Table 3 lists the learning results of each algorithm using an RBF kernel, and includes the mean and deviation of the testing accuracy for various m from 5 % to 30 %. We have highlighted the best performance. From Table 3, it is easy to see that increasing the ratio of labeled data generally improves the classification performance for all algorithms. For example, in the Australian dataset, the accuracy of MPSVM improved more than 5 % when m increased from 5 % to 10 %. Furthermore, we also find that the traditional proximal algorithm GEPSVM performed relatively poorly with almost all datasets, which was due to insufficient numbers of labeled data. On the contrary, our MPSVM fully utilizes the underlying data information to enable better classification.

Table 3 Mean and standard deviation of testing accuracy with different labeled ratio m on UCI dataset. ▲/▽ indicates whether MPSVM is statistically superior/inferior to the compared algorithm, according to pairwise t-test 95 % significance level. Win/Tie/Loss denotes the number of datasets where MPSVM is significance Superior/Equal/Inferior to the compared algorithm. Ave. mean and std denotes the average mean and standard deviation accuracy of each algorithm over all datasets

Full size table

To provide more statistical evidence [27, 43], we performed a paired t-test to compare the testing accuracy of GEPSVM, LapSVM, and LapTSVM to that of MPSVM. The significance level (SL) was set to 0.05. That is, when the t-test value is greater than 1.7341, the classification results of the two algorithms significantly different. Consequently, as shown in Table 3, we can see that our MPSVM significantly outperforms GEPSVM and LapSVM with most datasets. A Win/Tie/Loss (W/T/L) summarization based on the t-test is also listed at the bottom of Table 3. This shows that our MPSVM obtains better classification performance than the others. This is because MPSVM combines both the maximum distance criterion and MR to enhance its generalization ability.

The average training time (T _train) and parameter search time (T _para) of each algorithm with the above datasets are shown in Figs. 8 and 9, respectively. These reveal that the training time of MPSVM is comparable to that of LapTSVM, and the parameter search time of MPSVM is several orders of magnitude faster than that of the other classifiers.
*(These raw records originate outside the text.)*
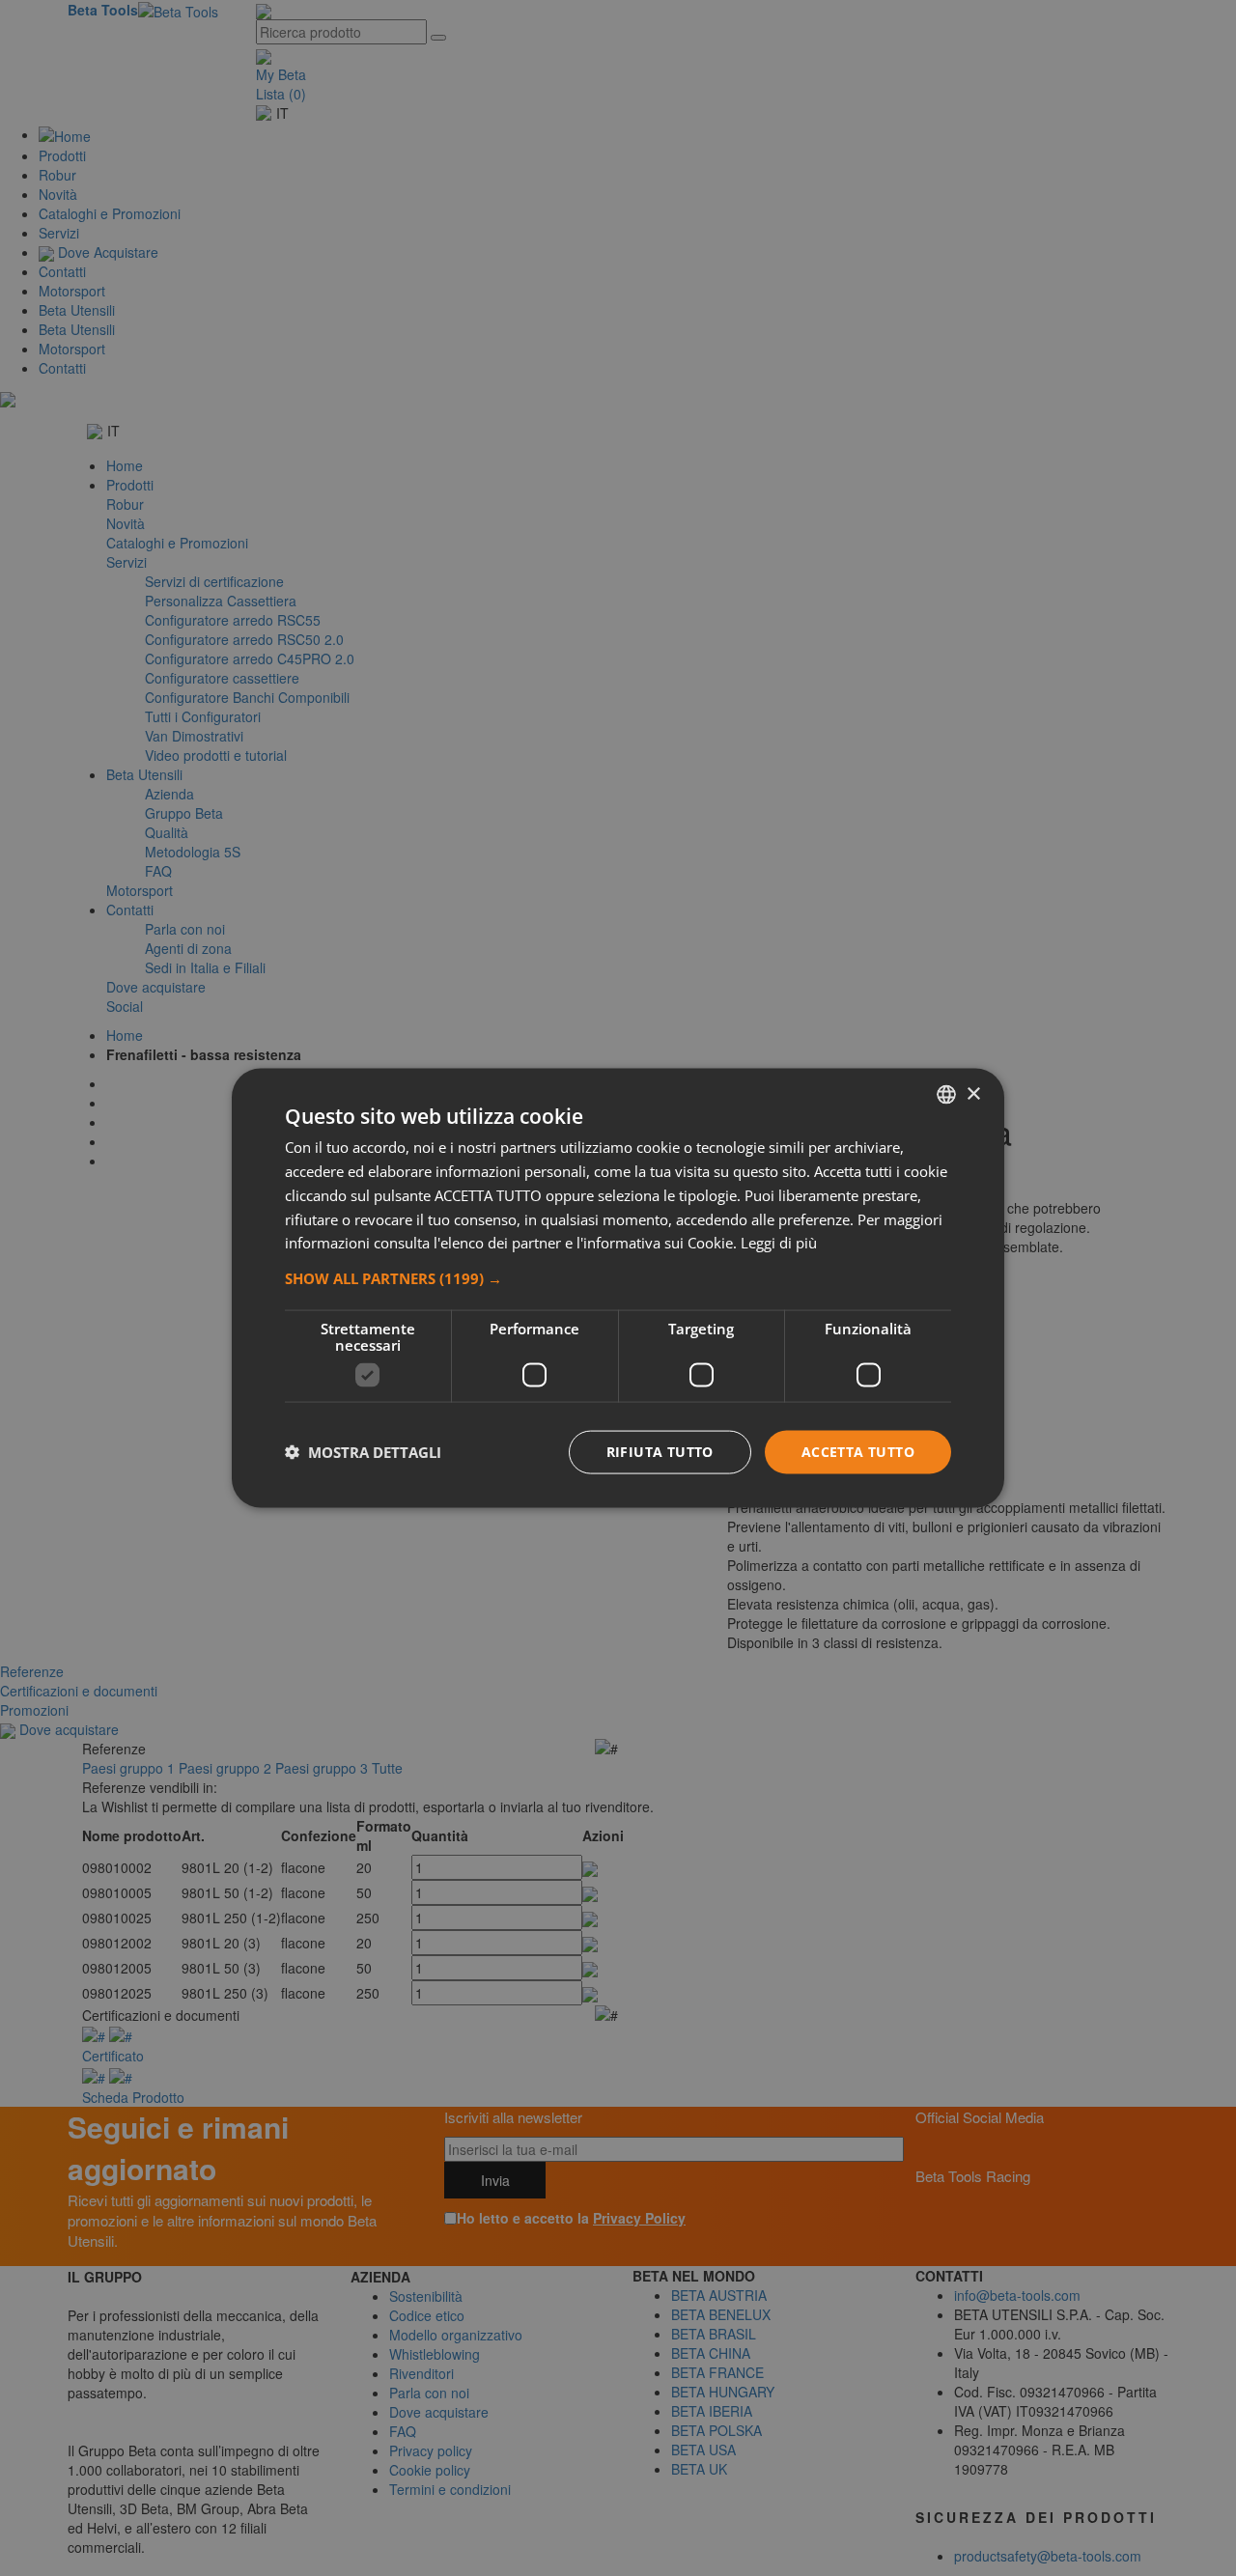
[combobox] (946, 1095)
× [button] (973, 1093)
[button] (618, 1278)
5.3 Results for handwritten symbol recognition

In this section, we investigate the impact of the number of unlabeled data on the performance of MPSVM. The USPS handwritten dataset^{Footnote 9} was used for these experiments. The USPS database consists of grayscale images of handwritten digits from ‘0’ to ‘9’, as shown in Fig. 10. The size of each image is 16×16 pixels with 256 gray levels. Similarly to [31], we choose four pairwise digits (200 images) on raw pixel features for our comparisons, and set up experiments in the following way. First, each dataset was divided into two subsets: 150 images for training and 50 images for testing. Then, we randomly labeled 40 images for the training set with m unlabeled images chosen from the remainder. Finally, we transformed them into semi-supervised tasks. Each experiment was repeated 10 times.

Figure 11 plots the learning results of each algorithm using a linear kernel, and includes the mean and deviation of testing accuracy for values of m from 20 to 100. As demonstrated in this figure, MPSVM generally has an obvious superiority over the other classifiers.

Overall, our MPSVM obtains significantly better classification accuracy than the other classifiers, but with remarkably lower learning time.

6 Conclusions

In this paper, we have proposed a novel MPSVM for binary semi-supervised classification. MPSVM incorporates both discriminant information and underlying geometric information to construct a more reasonable classifier. The optimal nonparallel proximal hyperplanes of MPSVM are obtained by solving a pair of standard eigenvalue problems. In addition, we designed an efficient PSO-based model selection approach, instead of a conventional grid search. We carried out a series of experiments to analyze our classifier against three state-of-the-art learning classifiers. The results demonstrate that MPSVM obtains significantly better performance than supervised GEPSVM, and achieves comparable or better performance than LapSVM and LapTSVM, with greater computational efficiency (including training time and parameter search time).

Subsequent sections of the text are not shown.